Last week, after months of negotiations, both chambers of Congress passed the 21st Century ROAD to Housing Act, and the President is expected to sign it into law in the coming days. This new legislation seeks to address structural problems in the housing market and to lower housing costs in the long term.
This law is a major bipartisan achievement that could represent a turning point for how the federal government approaches the national housing crisis. If implemented intentionally, this law could lay the foundation for a broader national housing affordability strategy.
However, the real work for the federal government begins now. Enacting the legislation’s directives will require expanding, not contracting, federal agency capacity and providing significant new investments to build the millions of housing units needed.
For now, this legislation represents an on-ramp to addressing the nation’s housing affordability crisis. While it could have significant effects on housing supply and affordability, its impact will depend heavily on the federal government’s capacity, the market’s reaction, state and local governments’ response, and Congress’s political will for further investment in the housing market.
Here, we chart the road ahead, from implementation to future strategic steps, that will help shape how much this legislation improves housing affordability for everyday Americans.
ROAD will enable the market to expand housing supply
Housing affordability cannot be accomplished overnight. ROAD pulls the federal government’s levers to increase state and local governments’ capacity and remove barriers for the private sector—from housing developers, to mortgage lenders, to community banks.
Among its many provisions, the legislation includes incentives to unlock housing production capacity through state and local zoning, land-use, and permitting reforms, including eliminating the chassis requirement and providing grants for housing planning. It also takes steps to expand and facilitate capital for housing construction, rehabilitation, and purchase, such as by raising loan limits for multifamily and manufactured housing and tackling barriers to small-balance mortgage origination. Lastly, it seeks to reform housing assistance programs, including increasing oversight of homeownership counseling programs and streamlining the Section 8 program.
Many of these provisions will take time to notably affect housing costs. Most will require agencies to stand up or reform programs before they are deployed, after which it will require time for the market to respond. Over time, the federal government will deploy new regulations and funds stipulated in the legislation as capacity allows. If state and local governments and the private sector respond favorably, the incentives, supply-enabling tools, streamlined development rules, and financing mechanisms may ease constraints on housing production.
In the long term, these changes could bolster housing supply across segments of the housing market and ease cost pressures for many households. But these long-term benefits are only possible if the federal agencies tasked with carrying out these efforts are properly staffed and funded.
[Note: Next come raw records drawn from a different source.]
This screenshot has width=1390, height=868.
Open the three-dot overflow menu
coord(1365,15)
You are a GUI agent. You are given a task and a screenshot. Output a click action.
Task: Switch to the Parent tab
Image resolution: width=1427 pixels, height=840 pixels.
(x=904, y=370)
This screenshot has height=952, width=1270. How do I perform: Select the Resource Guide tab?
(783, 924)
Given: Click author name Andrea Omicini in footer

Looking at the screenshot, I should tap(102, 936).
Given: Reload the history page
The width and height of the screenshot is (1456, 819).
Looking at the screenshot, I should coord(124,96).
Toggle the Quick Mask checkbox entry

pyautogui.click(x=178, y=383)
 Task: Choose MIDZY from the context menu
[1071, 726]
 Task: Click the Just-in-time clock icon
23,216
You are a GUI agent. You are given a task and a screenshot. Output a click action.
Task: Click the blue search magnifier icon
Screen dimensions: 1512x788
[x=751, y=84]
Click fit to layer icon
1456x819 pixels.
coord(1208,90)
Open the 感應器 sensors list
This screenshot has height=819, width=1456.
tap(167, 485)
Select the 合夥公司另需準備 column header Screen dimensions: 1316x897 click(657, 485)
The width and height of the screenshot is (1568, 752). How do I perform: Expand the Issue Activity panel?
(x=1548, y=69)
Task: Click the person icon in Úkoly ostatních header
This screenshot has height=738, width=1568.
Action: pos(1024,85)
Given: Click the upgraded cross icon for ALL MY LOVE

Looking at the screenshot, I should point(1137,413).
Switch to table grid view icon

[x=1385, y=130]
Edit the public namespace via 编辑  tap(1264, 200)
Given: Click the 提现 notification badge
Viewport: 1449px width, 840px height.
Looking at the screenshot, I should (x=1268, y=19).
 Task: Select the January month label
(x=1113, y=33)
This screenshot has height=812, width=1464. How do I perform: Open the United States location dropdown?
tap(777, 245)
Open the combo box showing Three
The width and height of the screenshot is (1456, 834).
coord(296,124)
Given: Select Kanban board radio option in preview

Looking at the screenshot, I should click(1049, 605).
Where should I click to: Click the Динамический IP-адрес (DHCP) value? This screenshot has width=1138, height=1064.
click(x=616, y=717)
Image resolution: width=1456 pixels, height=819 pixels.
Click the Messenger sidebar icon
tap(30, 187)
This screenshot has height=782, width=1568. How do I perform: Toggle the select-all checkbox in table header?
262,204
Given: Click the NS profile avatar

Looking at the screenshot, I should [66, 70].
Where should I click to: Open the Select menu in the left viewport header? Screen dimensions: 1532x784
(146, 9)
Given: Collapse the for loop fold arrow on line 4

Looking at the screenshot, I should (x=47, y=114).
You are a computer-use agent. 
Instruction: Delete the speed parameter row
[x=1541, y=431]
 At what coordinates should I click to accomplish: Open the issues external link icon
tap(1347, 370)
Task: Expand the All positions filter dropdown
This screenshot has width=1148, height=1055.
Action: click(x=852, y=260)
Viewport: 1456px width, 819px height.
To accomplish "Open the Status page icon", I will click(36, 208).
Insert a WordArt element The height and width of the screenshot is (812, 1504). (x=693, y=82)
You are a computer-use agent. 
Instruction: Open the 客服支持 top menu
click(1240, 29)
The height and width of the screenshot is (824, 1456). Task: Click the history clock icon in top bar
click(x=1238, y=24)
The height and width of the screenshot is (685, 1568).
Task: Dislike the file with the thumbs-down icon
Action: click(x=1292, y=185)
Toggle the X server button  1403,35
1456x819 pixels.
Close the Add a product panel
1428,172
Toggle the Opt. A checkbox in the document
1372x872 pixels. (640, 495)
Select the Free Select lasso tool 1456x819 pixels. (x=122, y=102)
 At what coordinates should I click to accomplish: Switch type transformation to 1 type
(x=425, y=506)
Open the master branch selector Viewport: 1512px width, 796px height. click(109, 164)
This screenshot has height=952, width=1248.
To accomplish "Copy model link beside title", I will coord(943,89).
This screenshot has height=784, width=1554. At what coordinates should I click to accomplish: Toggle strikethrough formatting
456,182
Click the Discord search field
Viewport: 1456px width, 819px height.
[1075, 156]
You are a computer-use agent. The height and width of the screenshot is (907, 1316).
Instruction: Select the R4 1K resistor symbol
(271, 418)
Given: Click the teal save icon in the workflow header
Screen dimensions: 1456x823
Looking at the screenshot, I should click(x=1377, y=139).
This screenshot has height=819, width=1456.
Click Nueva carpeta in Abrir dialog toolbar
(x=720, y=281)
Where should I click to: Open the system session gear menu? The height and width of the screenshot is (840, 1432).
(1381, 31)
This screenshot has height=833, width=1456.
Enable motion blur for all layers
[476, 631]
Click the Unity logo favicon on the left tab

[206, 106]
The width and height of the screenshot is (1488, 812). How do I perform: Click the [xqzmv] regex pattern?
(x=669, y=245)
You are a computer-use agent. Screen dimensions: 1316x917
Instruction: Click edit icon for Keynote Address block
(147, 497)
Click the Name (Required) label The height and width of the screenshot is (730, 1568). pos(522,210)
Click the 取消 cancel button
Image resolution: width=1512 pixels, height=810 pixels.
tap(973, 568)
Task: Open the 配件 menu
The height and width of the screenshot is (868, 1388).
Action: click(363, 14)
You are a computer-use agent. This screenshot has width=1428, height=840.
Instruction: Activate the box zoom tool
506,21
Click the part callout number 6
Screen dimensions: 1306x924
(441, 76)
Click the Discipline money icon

Increasing housing affordability depends on federal capacity
As part of the 21st Century ROAD to Housing Act, the US Department of Housing and Urban Development (HUD) is assigned at least 35 new programs, regulations, studies, and responses to congressional oversight, as shown in the chart below. But massive staffing cuts in 2025 have already limited the agency’s functions, and the bill contains no additional money for staffing and operations.
To carry out the provisions in the legislation, HUD will have to pull money from existing programs and redirect staff time if more funds are not appropriated. In theory, many provisions require no money to implement, but updating regulations and program rules will still require time and resources. In addition, two of the legislation’s pilot programs—the Whole Home Repairs program and the Innovation Fund—will first require funding from Congress in a future appropriations bill, meaning there’s no guarantee these programs come to fruition.
Notes: CDBG = Community Development Block Grant; CDBG-DR = Community Development Block Grant–Disaster Recovery; ESG = Emergency Solutions Grants; FHA = Federal Housing Administration; HOME = HOME Investment Partnerships Program; HUD = US Department of Housing and Urban Development; MTW = Moving to Work; PRICE = Preserving and Reinvesting in Communities to Enhance Housing; RAD = Rental Assistance Demonstration; RESIDE = Revitalizing Empty Structures into Desirable Environments. The authors used AI to scan the bill provisions for this table. Please see the Urban Institute’s generative AI policy.
If HUD is to carry out its functions—current and newly authorized—Congress should consider restoring funding for staffing, which was reduced by 24 percent in fiscal year 2026. HUD will need to use these funds to hire trained staff.
What’s next?
The 21st Century ROAD to Housing Act is a start toward fixing the nation’s housing crisis, but more work needs to be done. A comprehensive housing affordability strategy will require policy that unlocks the market for housing production, injects capital for home building and home buying, and protects and assists households who need support to afford and sustain housing.
- Unlock the market. Future legislation can tackle housing cost drivers not addressed in this package. For example, shortages in the construction labor force and high home building material costs make new construction more expensive. Promoting workforce development, apprenticeship programs, and immigration pathways, as well as exempting lumber and steel from tariff policies, would help mitigate these challenges.
- Inject capital. Overcoming high housing costs will require policymaker action that makes the new construction and repair of all housing types profitable for developers and that creates affordable financing options for homebuyers. New, large-scale investment in multifamily housing construction and single-family homes for purchase would help, as would lower-cost financing options such as zero–down payment mortgages.
- Protect and assist households with low and moderate incomes. Building housing takes time, and households need affordable housing today. The federal government can pair supply investments with sufficient rental assistance and homelessness prevention funds so all households eligible for assistance receive it. Targeted down payment and closing cost assistance funds to first-generation homebuyers could help too.
The legislation presents a genuine cause for optimism for those concerned about high housing costs. It may also represent a newfound political consensus around the need for federal investment in housing. But laws don’t build homes. Tackling the housing shortage will require continued collaboration between the private sector and federal, state, and local governments. Now that the legislation has broken ground, the hard work of implementation, investment, and sustained political action must follow.